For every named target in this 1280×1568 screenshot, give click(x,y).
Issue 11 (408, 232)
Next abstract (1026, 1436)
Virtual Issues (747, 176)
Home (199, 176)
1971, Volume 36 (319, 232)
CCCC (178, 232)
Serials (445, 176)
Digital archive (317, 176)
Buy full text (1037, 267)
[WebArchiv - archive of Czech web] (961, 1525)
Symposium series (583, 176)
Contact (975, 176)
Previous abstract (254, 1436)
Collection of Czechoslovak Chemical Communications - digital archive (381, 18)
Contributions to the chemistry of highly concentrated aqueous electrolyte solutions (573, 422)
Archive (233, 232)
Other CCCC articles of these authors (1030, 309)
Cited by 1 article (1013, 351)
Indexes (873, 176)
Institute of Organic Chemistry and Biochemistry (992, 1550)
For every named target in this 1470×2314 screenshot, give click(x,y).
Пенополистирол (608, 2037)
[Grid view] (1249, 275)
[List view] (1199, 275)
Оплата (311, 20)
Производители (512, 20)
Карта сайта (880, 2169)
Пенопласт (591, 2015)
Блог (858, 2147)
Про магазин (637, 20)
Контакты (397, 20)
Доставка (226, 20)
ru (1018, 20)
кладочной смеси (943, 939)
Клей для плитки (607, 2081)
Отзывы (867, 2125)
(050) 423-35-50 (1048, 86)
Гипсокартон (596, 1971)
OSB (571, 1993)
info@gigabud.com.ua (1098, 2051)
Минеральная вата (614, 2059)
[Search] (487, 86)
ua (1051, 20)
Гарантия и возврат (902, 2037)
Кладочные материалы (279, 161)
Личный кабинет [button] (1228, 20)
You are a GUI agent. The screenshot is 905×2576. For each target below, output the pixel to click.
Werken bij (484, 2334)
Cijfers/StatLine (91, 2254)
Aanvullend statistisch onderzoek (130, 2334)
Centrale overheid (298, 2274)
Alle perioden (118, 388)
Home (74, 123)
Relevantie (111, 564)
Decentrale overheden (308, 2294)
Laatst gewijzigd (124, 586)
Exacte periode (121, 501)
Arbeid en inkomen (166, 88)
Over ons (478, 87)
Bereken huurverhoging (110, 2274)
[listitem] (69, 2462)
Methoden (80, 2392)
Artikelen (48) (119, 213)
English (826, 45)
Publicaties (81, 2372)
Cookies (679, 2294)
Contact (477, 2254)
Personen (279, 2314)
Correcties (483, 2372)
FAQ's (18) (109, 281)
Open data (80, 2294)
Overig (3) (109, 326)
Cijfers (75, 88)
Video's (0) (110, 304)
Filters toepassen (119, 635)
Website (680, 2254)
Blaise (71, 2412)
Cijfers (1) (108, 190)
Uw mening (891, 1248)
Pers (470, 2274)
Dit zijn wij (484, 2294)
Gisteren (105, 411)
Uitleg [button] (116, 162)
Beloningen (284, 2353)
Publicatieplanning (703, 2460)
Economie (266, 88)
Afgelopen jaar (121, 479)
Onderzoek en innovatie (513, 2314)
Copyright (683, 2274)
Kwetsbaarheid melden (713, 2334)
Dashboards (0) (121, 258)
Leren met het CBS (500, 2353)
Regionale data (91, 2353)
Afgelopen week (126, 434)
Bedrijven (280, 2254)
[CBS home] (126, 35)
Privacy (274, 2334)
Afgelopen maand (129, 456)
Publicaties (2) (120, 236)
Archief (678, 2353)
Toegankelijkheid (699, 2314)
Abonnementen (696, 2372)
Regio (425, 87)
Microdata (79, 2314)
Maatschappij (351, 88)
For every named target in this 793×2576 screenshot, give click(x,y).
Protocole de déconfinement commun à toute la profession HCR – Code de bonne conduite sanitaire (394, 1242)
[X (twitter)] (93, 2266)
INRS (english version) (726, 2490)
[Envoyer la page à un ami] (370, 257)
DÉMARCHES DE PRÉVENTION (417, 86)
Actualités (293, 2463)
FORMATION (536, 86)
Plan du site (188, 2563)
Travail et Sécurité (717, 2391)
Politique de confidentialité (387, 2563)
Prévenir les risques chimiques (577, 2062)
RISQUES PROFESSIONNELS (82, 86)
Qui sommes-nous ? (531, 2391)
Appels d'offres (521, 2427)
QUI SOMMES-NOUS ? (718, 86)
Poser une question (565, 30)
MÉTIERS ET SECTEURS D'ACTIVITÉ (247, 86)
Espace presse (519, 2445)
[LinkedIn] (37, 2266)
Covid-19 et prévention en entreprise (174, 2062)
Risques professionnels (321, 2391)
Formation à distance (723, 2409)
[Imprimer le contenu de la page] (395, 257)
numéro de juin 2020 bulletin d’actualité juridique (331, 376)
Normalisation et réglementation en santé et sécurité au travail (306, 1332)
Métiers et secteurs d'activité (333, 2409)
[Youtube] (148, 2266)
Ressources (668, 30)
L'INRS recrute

================================

> [EXERCISE BRIEF]: Every line of the material must be duplicated exactly.

> [SOLUTION TO THIS TASK]:
For every named target in this 1280×1568 screenshot, give click(x,y).
Issue 11 (408, 232)
Next abstract (1026, 1436)
Virtual Issues (747, 176)
Home (199, 176)
1971, Volume 36 (319, 232)
CCCC (178, 232)
Serials (445, 176)
Digital archive (317, 176)
Buy full text (1037, 267)
[WebArchiv - archive of Czech web] (961, 1525)
Symposium series (583, 176)
Contact (975, 176)
Previous abstract (254, 1436)
Collection of Czechoslovak Chemical Communications - digital archive (381, 18)
Contributions to the chemistry of highly concentrated aqueous electrolyte solutions (573, 422)
Archive (233, 232)
Other CCCC articles of these authors (1030, 309)
Cited by 1 article (1013, 351)
Indexes (873, 176)
Institute of Organic Chemistry and Biochemistry (992, 1550)
For every named target in this 1470×2314 screenshot, give click(x,y).
Пенополистирол (608, 2037)
[Grid view] (1249, 275)
[List view] (1199, 275)
Оплата (311, 20)
Производители (512, 20)
Карта сайта (880, 2169)
Пенопласт (591, 2015)
Блог (858, 2147)
Про магазин (637, 20)
Контакты (397, 20)
Доставка (226, 20)
ru (1018, 20)
кладочной смеси (943, 939)
Клей для плитки (607, 2081)
Отзывы (867, 2125)
(050) 423-35-50 (1048, 86)
Гипсокартон (596, 1971)
OSB (571, 1993)
info@gigabud.com.ua (1098, 2051)
Минеральная вата (614, 2059)
[Search] (487, 86)
ua (1051, 20)
Гарантия и возврат (902, 2037)
Кладочные материалы (279, 161)
Личный кабинет [button] (1228, 20)
You are a GUI agent. The screenshot is 905×2576. For each target below, output the pixel to click.
Werken bij (484, 2334)
Cijfers/StatLine (91, 2254)
Aanvullend statistisch onderzoek (130, 2334)
Centrale overheid (298, 2274)
Alle perioden (118, 388)
Home (74, 123)
Relevantie (111, 564)
Decentrale overheden (308, 2294)
Laatst gewijzigd (124, 586)
Exacte periode (121, 501)
Arbeid en inkomen (166, 88)
Over ons (478, 87)
Bereken huurverhoging (110, 2274)
[listitem] (69, 2462)
Methoden (80, 2392)
Artikelen (48) (119, 213)
English (826, 45)
Publicaties (81, 2372)
Cookies (679, 2294)
Contact (477, 2254)
Personen (279, 2314)
Correcties (483, 2372)
FAQ's (18) (109, 281)
Open data (80, 2294)
Overig (3) (109, 326)
Cijfers (75, 88)
Video's (0) (110, 304)
Filters toepassen (119, 635)
Website (680, 2254)
Blaise (71, 2412)
Cijfers (1) (108, 190)
Uw mening (891, 1248)
Pers (470, 2274)
Dit zijn wij (484, 2294)
Gisteren (105, 411)
Uitleg [button] (116, 162)
Beloningen (284, 2353)
Publicatieplanning (703, 2460)
Economie (266, 88)
Afgelopen jaar (121, 479)
Onderzoek en innovatie (513, 2314)
Copyright (683, 2274)
Kwetsbaarheid melden (713, 2334)
Dashboards (0) (121, 258)
Leren met het CBS (500, 2353)
Regionale data (91, 2353)
Afgelopen week (126, 434)
Bedrijven (280, 2254)
[CBS home] (126, 35)
Privacy (274, 2334)
Afgelopen maand (129, 456)
Publicaties (2) (120, 236)
Archief (678, 2353)
Toegankelijkheid (699, 2314)
Abonnementen (696, 2372)
Regio (425, 87)
Microdata (79, 2314)
Maatschappij (351, 88)
For every named target in this 793×2576 screenshot, give click(x,y).
Protocole de déconfinement commun à toute la profession HCR – Code de bonne conduite sanitaire (394, 1242)
[X (twitter)] (93, 2266)
INRS (english version) (726, 2490)
[Envoyer la page à un ami] (370, 257)
DÉMARCHES DE PRÉVENTION (417, 86)
Actualités (293, 2463)
FORMATION (536, 86)
Plan du site (188, 2563)
Travail et Sécurité (717, 2391)
Politique de confidentialité (387, 2563)
Prévenir les risques chimiques (577, 2062)
RISQUES PROFESSIONNELS (82, 86)
Qui sommes-nous ? (531, 2391)
Appels d'offres (521, 2427)
QUI SOMMES-NOUS ? (718, 86)
Poser une question (565, 30)
MÉTIERS ET SECTEURS D'ACTIVITÉ (247, 86)
Espace presse (519, 2445)
[LinkedIn] (37, 2266)
Covid-19 et prévention en entreprise (174, 2062)
Risques professionnels (321, 2391)
Formation à distance (723, 2409)
[Imprimer le contenu de la page] (395, 257)
numéro de juin 2020 bulletin d’actualité juridique (331, 376)
Normalisation et réglementation en santé et sécurité au travail (306, 1332)
Métiers et secteurs d'activité (333, 2409)
[Youtube] (148, 2266)
Ressources (668, 30)
L'INRS recrute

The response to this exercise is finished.